*AIM OF THE TASK*: Could you restate the entries word for word, without the images?

Stored records:
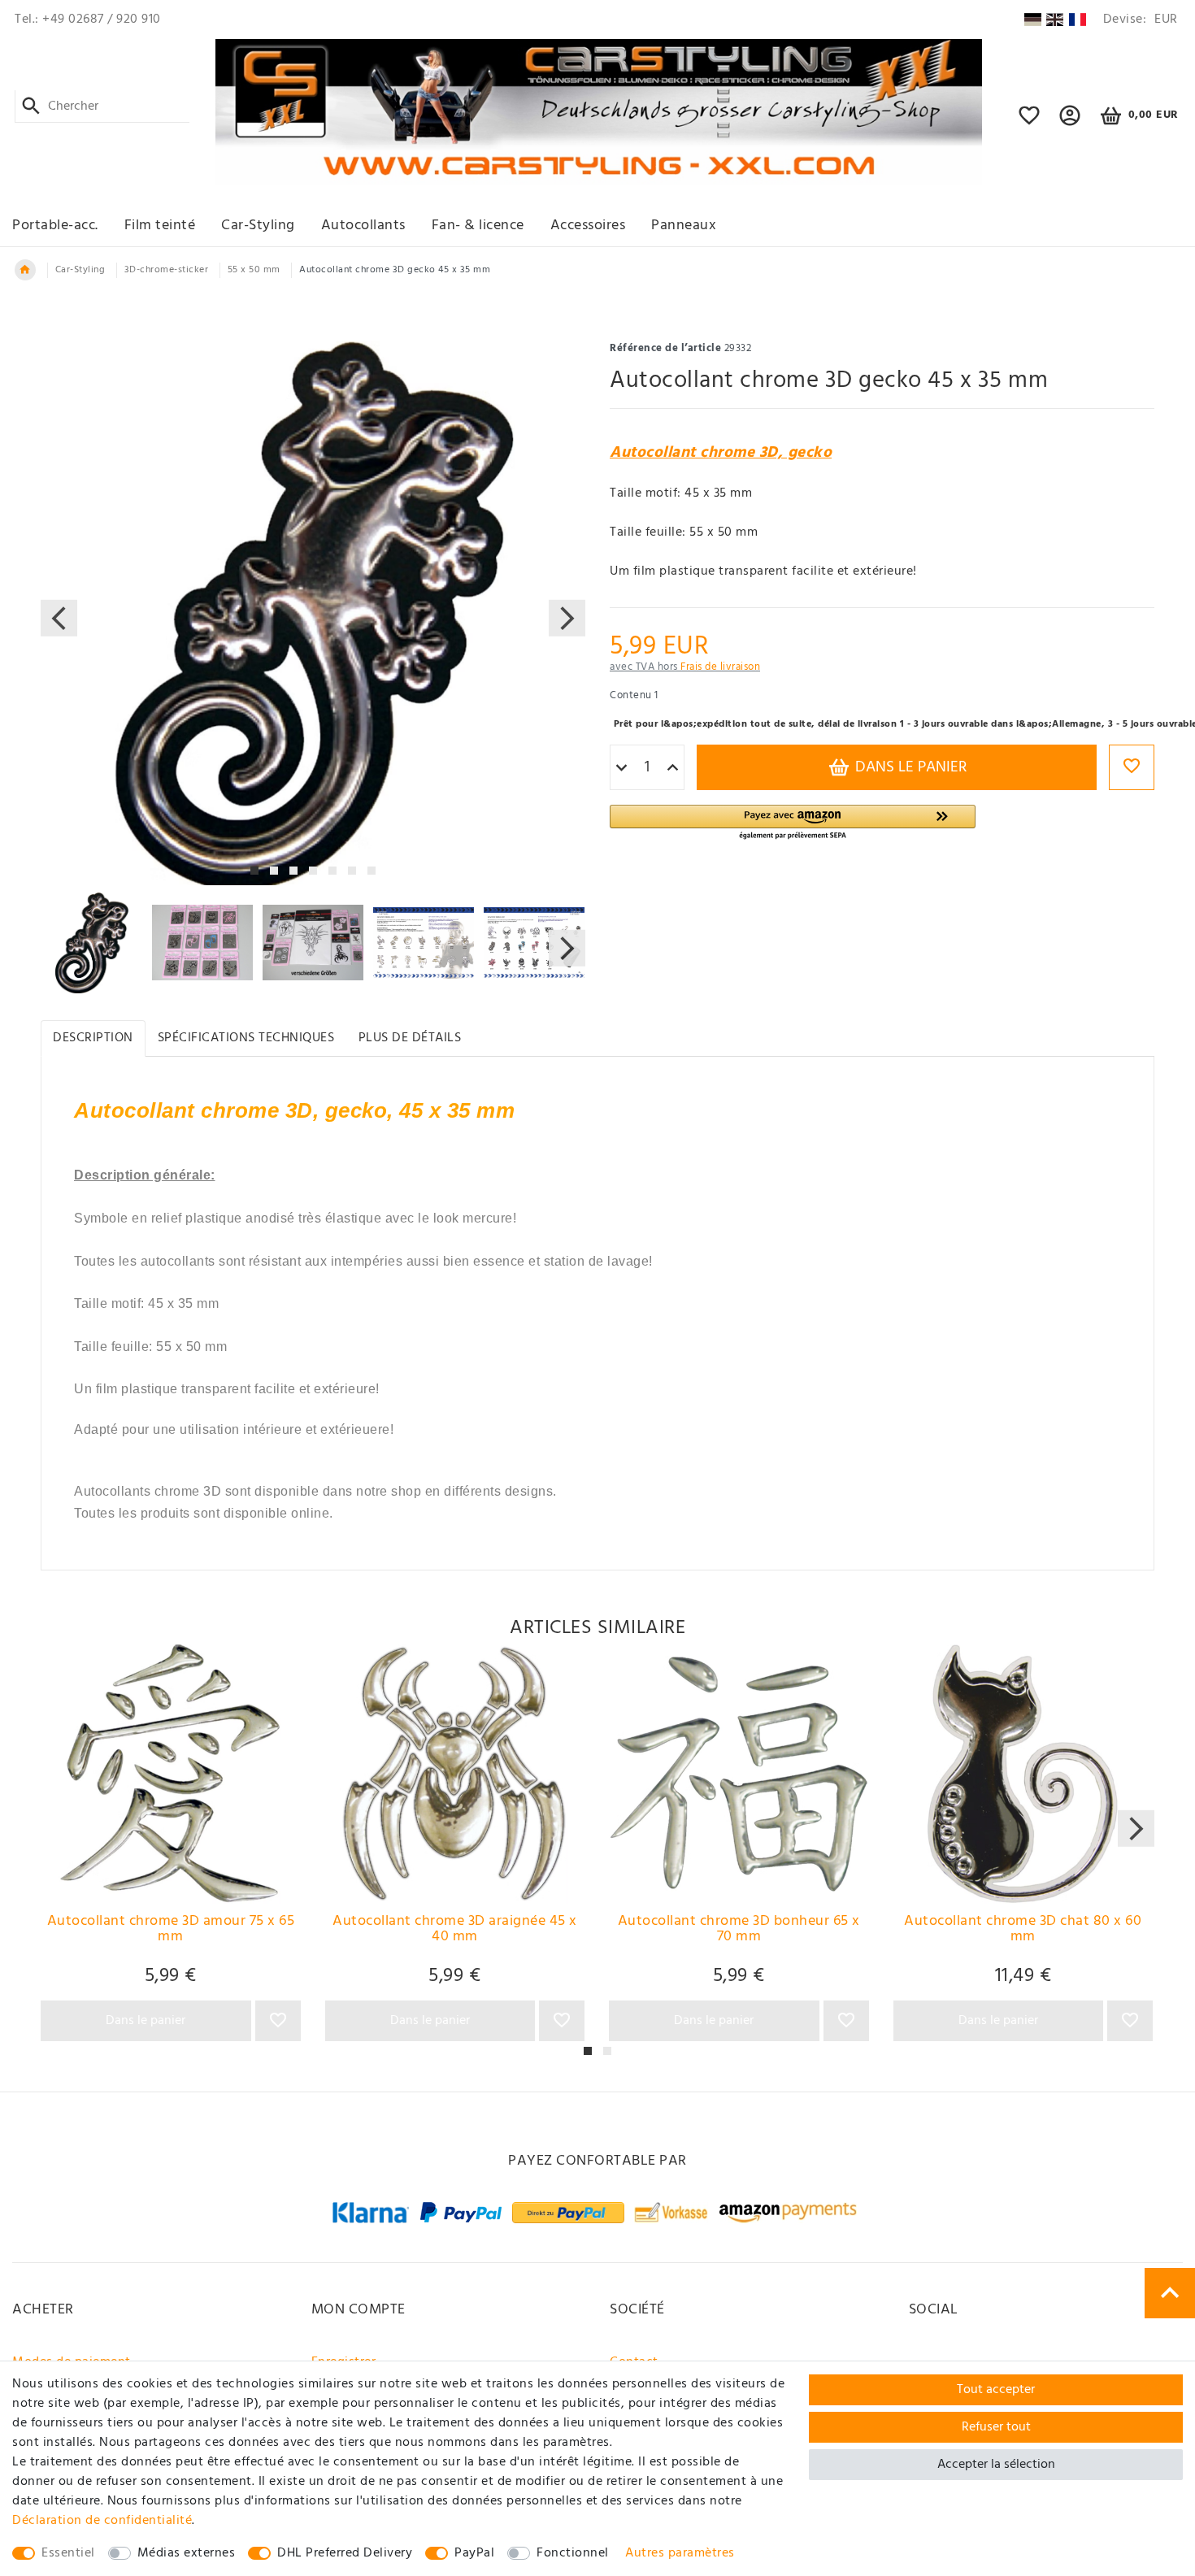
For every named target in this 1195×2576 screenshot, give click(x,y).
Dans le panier (909, 767)
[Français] (1077, 19)
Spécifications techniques (246, 1038)
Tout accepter (996, 2389)
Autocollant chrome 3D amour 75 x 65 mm (171, 1931)
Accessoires (588, 225)
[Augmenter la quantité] (673, 768)
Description (93, 1038)
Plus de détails (410, 1038)
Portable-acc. (55, 225)
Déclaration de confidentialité (102, 2520)
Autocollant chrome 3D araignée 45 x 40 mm (454, 1931)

*EXERCISE RESPONSE*:
For every named target in this 1195×2576 screenshot, give click(x,y).
Dans le panier (909, 767)
[Français] (1077, 19)
Spécifications techniques (246, 1038)
Tout accepter (996, 2389)
Autocollant chrome 3D amour 75 x 65 mm (171, 1931)
Accessoires (588, 225)
[Augmenter la quantité] (673, 768)
Description (93, 1038)
Plus de détails (410, 1038)
Portable-acc. (55, 225)
Déclaration de confidentialité (102, 2520)
Autocollant chrome 3D araignée 45 x 40 mm (454, 1931)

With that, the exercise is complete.